Scientists of the Research School of Chemical and Biomedical Technologies have developed a new material for "smart clothing" — textile electronics.
Researchers led by Professors Evgenia Sheremet and Raul Rodriguez synthesized a hybrid conductive material based on synthetic fabric and graphene. For this, they applied graphene oxide to nylon, which was then processed with a laser. The resulting composite is easy to manufacture and very stable.
During laser processing, nylon melts, as a result, not just a coating is formed — graphene particles are embedded in the fibers of the fabric. This provides improved mechanical properties of the resulting composite. It is resistant to ultrasound, stretching, and washing with detergents, which allows its use in everyday clothing. In addition, after laser processing, the material becomes conductive, which allows it to be used as an active sensor material. Importantly, our composites of any shape can be used ready-made without the insulation that is usually required for laser-made materials.
By applying silver particles to the textile and "fixing" them with a laser, the material was given another property - it became antibacterial.
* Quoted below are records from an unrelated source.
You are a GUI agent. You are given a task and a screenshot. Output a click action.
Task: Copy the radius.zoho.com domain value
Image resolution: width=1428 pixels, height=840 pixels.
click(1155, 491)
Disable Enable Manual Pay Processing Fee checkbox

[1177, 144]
The deposited silver particles have unique optical properties. This makes our hybrid textile promising for the creation of optical sensors. Being plasmonic particles, they allow us to read signals that "describe" the surface chemistry using optical spectroscopy methods. We have conducted a series of successful experiments to detect the substance of a model dye and glucose using silver.
The obtained hybrid textile is resistant to the effects of ultrasonic washing and detergents, and it is also not subject to deformation during washing.